Have this mind among yourselves, which is yours in Christ Jesus, who, though he was in the form of God, did not count equality with God a thing to be grasped, but emptied himself, by taking the form of a servant, being born in the likeness of men. And being found in human form, he humbled himself by becoming obedient to the point of death, even death on a cross.Philippians 2:5-8
It’s one thing to claim a desire for Christlikeness, it’s quite another to live each day with the selflessness Jesus actually exhibited. For although He is the exact imprint of God the Father, Jesus walked the dusty Middle Eastern streets without a shred of the honor due his Name. Instead of coming in glory to compel our worship, Jesus came as a sacrifice.
As I meditated on today’s passage, the Holy Spirit revealed an ugly truth about myself. When I’ve said, “I want to be Christlike,” what I’ve often wanted is the exaltation of Christ without His depth of humility; the glory without the gore.
I wanted to be perceived as a servant while forgoing the distasteful business of always putting others’ needs before my own. And a decades-long battle with chronic migraine and myalgic encephalomyelitis makes this attitude oh-so-easy to justify.
Some might say I have good reason for frustration when I come home, achy and fatigued, only to find the house seemingly full of dishes and dog hair. But the truth is, my anger is mere self-focus and leads only to resentment.
I’ve wasted enough of my life nursing resentful thoughts. Whether justified or not, they only warped my attitude and grew into caustic actions and words. The more attention I focused on my need, the more malignant the needs seemed to grow.
There’s nothing remotely Christ-like in such a life.
The Christian ideal has not been tried and found wanting. It has been found difficult and left untried.– G. K. Chesterton
By God’s grace, His Spirit intervened, opening my eyes to this self-centered and self-inflicted poison. I repented, yielded this area of my life to Him in prayer, and asked that He make me more like the Lord I love.
Now when unmet needs provoke irritation, He whispers, “My grace is sufficient…”
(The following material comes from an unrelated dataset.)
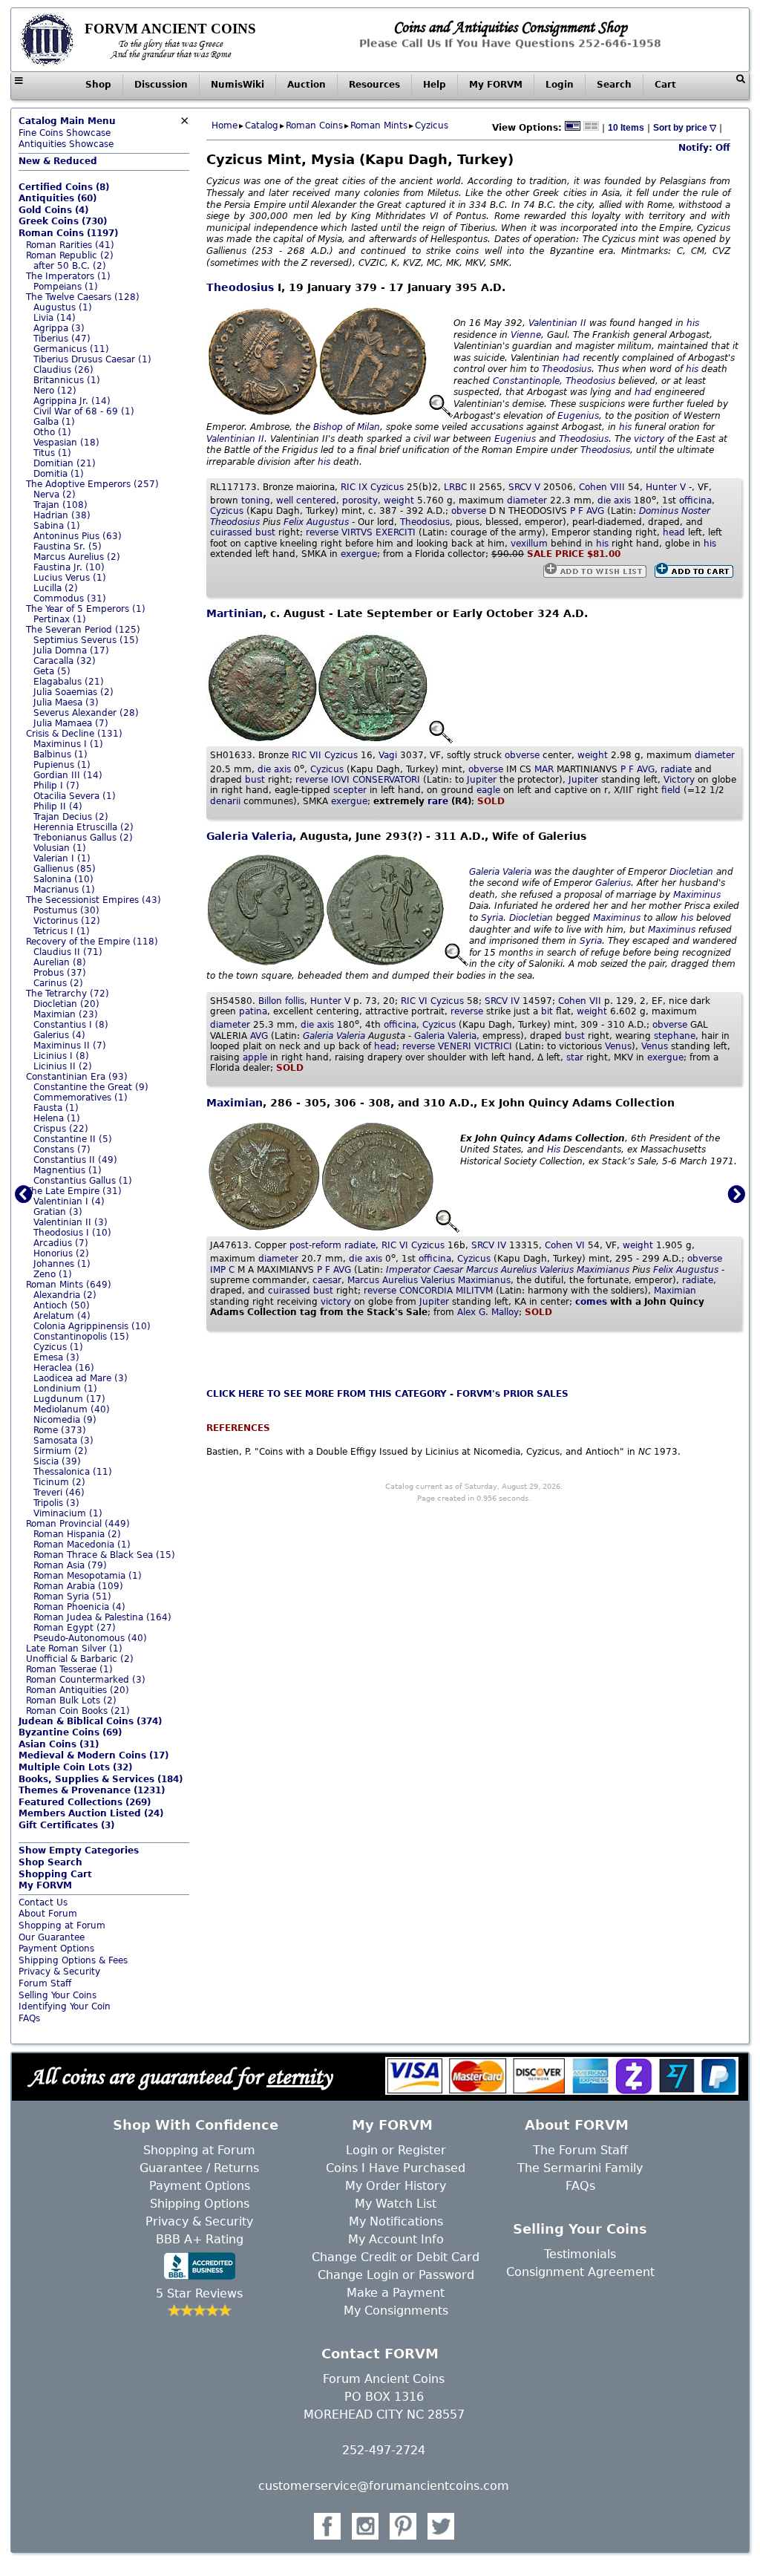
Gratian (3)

When my family leaves housework me to do after a job or volunteer work has left me drained, the Spirit murmurs, “The Son of Man came not to be served, but to serve…”
And when I’ve given all I have to give and there is so much more required, He calls to mind the words of Paul, “For I am already being poured out as a drink offering…”
After all, if my King came to live on earth as a servant, why should I expect anything more than servanthood for myself?